So if I were in your shoes I'd probably do what Temporal is doing: ensure that formatting libraries can localize time zone names correctly, but don't expose a high-level isDST flag API. Or at least don't expose it until you learn actual valid cases that require a high-level API.

Note that if users really want to roll their own isDST, there are a few workarounds. One way could be to check the offset of the two solstices (Dec 21 and June 21) before and two solstices after the ZDT. If the winter and summer solstices all have the same offset, then you can pretty safely assume no DST. If they're different, and the two years' summer and winter offsets are identical, then it has DST. If there's a disparity between one summer and the other summer, or one winter and the other winter, then the time zone stopped using or started using DST.

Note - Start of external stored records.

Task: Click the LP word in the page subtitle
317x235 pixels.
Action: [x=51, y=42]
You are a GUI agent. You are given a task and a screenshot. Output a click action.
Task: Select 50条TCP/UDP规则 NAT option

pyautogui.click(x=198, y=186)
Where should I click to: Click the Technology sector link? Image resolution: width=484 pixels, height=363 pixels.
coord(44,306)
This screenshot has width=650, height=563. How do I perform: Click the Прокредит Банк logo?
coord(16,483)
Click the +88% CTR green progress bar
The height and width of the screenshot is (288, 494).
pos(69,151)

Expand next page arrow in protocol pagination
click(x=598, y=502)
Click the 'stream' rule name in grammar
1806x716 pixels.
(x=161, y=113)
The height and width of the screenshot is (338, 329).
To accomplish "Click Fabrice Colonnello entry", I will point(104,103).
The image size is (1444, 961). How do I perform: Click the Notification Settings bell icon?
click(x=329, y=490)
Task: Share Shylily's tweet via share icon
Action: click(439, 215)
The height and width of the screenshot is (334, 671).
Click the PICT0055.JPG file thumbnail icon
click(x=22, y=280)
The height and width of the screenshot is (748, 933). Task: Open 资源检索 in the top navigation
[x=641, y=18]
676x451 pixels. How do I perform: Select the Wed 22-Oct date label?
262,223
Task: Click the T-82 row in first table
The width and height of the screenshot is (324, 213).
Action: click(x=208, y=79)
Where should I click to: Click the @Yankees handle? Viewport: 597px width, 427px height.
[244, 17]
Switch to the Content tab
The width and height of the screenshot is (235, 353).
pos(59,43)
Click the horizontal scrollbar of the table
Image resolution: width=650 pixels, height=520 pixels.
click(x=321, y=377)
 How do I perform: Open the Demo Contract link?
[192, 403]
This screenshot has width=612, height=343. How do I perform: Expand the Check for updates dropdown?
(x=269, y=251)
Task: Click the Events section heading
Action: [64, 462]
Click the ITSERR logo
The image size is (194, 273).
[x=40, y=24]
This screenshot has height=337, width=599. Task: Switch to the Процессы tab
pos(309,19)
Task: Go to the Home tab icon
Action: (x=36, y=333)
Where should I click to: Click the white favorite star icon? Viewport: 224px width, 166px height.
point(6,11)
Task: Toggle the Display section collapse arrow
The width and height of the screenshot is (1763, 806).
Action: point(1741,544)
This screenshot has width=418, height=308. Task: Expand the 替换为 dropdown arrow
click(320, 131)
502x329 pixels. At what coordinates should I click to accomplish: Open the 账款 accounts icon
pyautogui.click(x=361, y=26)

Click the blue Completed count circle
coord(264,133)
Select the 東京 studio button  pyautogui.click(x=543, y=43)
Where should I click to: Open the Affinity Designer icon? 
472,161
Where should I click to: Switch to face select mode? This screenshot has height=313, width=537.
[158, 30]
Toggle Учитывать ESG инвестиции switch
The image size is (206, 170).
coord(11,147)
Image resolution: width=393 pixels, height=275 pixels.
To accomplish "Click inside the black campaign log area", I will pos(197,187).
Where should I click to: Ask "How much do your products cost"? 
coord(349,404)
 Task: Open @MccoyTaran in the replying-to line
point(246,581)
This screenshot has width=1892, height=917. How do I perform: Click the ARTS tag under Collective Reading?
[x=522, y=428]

There's likely another workaround using ZDT.p.getNextTransition and making a similar set of conclusions.

@ptomato
Copy link
Collaborator

ptomato commented Jan 17, 2025

Surely, the concept of querying DST status itself should not be in question. Temporal's own toLocaleString couldn't work without it.

I don't think I'd agree with this. toLocaleString printing the time zone doesn't use any sort of "in DST" algorithm internally. Rather, the time zone name is computed from rules in the TZDB. Example: America/Vancouver - since 1945, the human-readable abbreviation for America/Vancouver at -08:00 is PST, and at -07:00 is PDT. There's nothing intrinsically "in DST" about that, for example from 1942–1945 the abbreviation for America/Vancouver at -07:00 was PWT (and from August to September 1945, PPT), not PDT.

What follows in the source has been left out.